▶ _Task prompt_:
Transcribe the records below exactly as they appear.

(Saved entries)
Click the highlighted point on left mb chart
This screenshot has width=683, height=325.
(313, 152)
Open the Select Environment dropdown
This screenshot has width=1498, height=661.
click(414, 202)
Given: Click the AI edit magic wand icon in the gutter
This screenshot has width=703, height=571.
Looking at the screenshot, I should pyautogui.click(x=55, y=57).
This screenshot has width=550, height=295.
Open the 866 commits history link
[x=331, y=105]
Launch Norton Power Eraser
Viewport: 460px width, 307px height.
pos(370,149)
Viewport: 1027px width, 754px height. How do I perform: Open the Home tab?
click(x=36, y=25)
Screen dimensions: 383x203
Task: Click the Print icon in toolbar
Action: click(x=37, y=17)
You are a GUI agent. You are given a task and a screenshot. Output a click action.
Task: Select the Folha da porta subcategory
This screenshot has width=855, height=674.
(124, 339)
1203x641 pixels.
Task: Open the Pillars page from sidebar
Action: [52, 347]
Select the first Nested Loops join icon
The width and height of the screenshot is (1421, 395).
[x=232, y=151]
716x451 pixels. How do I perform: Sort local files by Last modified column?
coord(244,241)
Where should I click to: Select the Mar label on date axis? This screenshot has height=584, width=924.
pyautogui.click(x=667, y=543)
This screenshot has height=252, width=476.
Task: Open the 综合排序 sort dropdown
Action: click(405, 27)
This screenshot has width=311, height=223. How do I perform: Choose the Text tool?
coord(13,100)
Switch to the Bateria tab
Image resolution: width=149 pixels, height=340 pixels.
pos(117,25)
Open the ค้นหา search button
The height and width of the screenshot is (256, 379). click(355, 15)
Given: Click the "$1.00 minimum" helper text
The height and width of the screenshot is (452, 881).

▶ _Solution to this exercise_:
Click the highlighted point on left mb chart
This screenshot has width=683, height=325.
(313, 152)
Open the Select Environment dropdown
This screenshot has width=1498, height=661.
click(414, 202)
Given: Click the AI edit magic wand icon in the gutter
This screenshot has width=703, height=571.
Looking at the screenshot, I should pyautogui.click(x=55, y=57).
This screenshot has width=550, height=295.
Open the 866 commits history link
[x=331, y=105]
Launch Norton Power Eraser
Viewport: 460px width, 307px height.
pos(370,149)
Viewport: 1027px width, 754px height. How do I perform: Open the Home tab?
click(x=36, y=25)
Screen dimensions: 383x203
Task: Click the Print icon in toolbar
Action: click(x=37, y=17)
You are a GUI agent. You are given a task and a screenshot. Output a click action.
Task: Select the Folha da porta subcategory
This screenshot has width=855, height=674.
(124, 339)
1203x641 pixels.
Task: Open the Pillars page from sidebar
Action: [52, 347]
Select the first Nested Loops join icon
The width and height of the screenshot is (1421, 395).
[x=232, y=151]
716x451 pixels. How do I perform: Sort local files by Last modified column?
coord(244,241)
Where should I click to: Select the Mar label on date axis? This screenshot has height=584, width=924.
pyautogui.click(x=667, y=543)
This screenshot has height=252, width=476.
Task: Open the 综合排序 sort dropdown
Action: click(405, 27)
This screenshot has width=311, height=223. How do I perform: Choose the Text tool?
coord(13,100)
Switch to the Bateria tab
Image resolution: width=149 pixels, height=340 pixels.
pos(117,25)
Open the ค้นหา search button
The height and width of the screenshot is (256, 379). click(355, 15)
Given: Click the "$1.00 minimum" helper text
The height and width of the screenshot is (452, 881).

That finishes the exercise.